== RECORDS PROVIDED ==

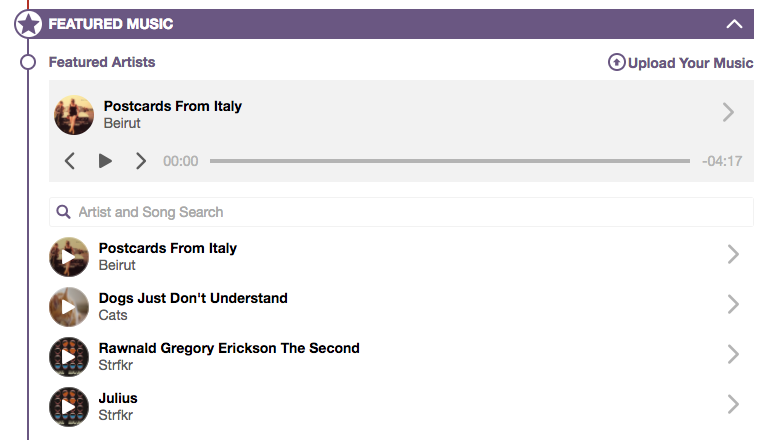Collapse the Featured Music section

click(x=735, y=24)
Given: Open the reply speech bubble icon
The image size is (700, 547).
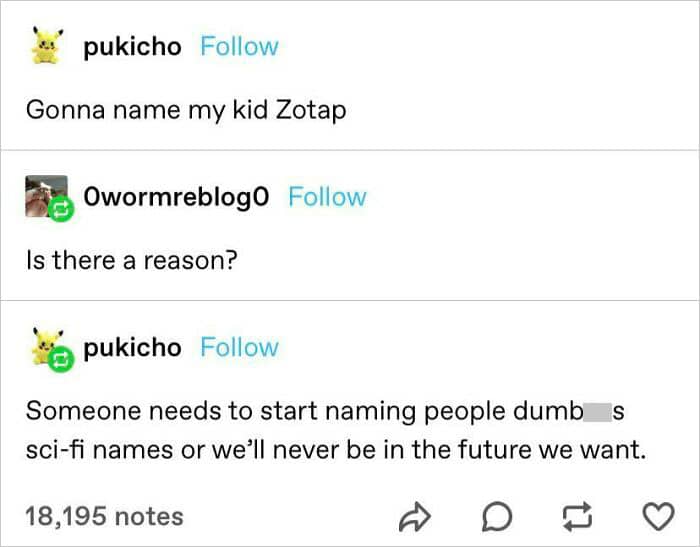Looking at the screenshot, I should tap(496, 517).
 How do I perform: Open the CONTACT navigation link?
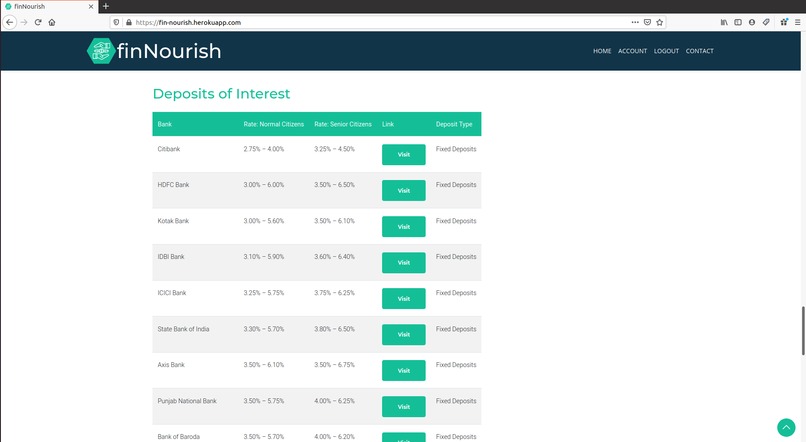tap(700, 51)
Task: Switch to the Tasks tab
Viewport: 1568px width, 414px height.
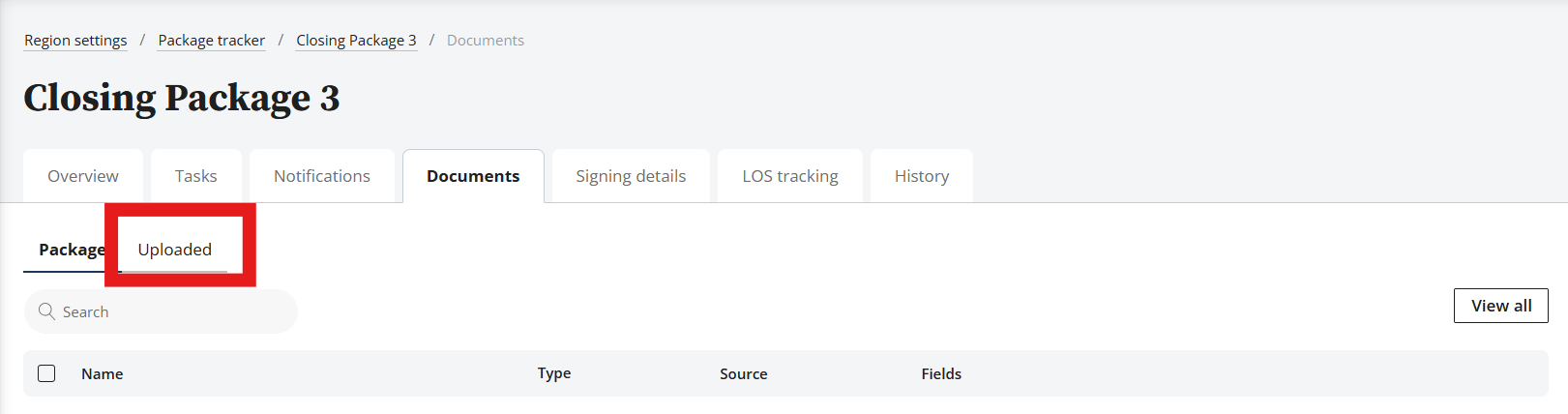Action: coord(196,176)
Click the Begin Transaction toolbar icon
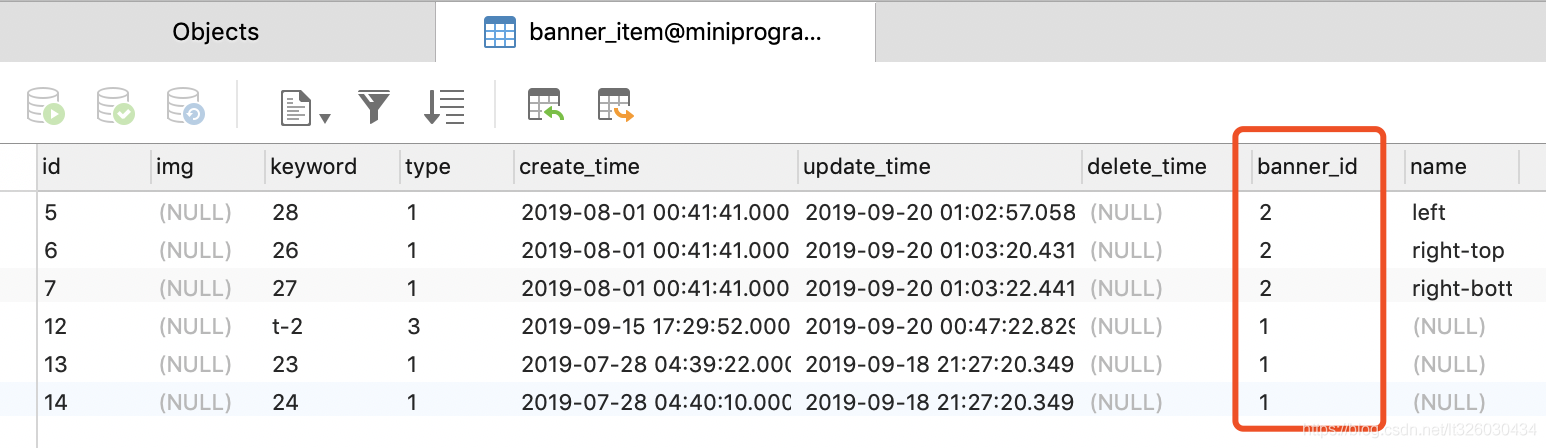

===

Lines from the one with "Given: Open the reply speech bubble icon" through the final line of the records are the whole answer; print them exactly, minus any pictures.

• [YOUR RESPONSE]:
Given: Open the reply speech bubble icon
The image size is (700, 547).
Looking at the screenshot, I should tap(496, 517).
 How do I perform: Open the CONTACT navigation link?
tap(700, 51)
Task: Switch to the Tasks tab
Viewport: 1568px width, 414px height.
Action: coord(196,176)
Click the Begin Transaction toolbar icon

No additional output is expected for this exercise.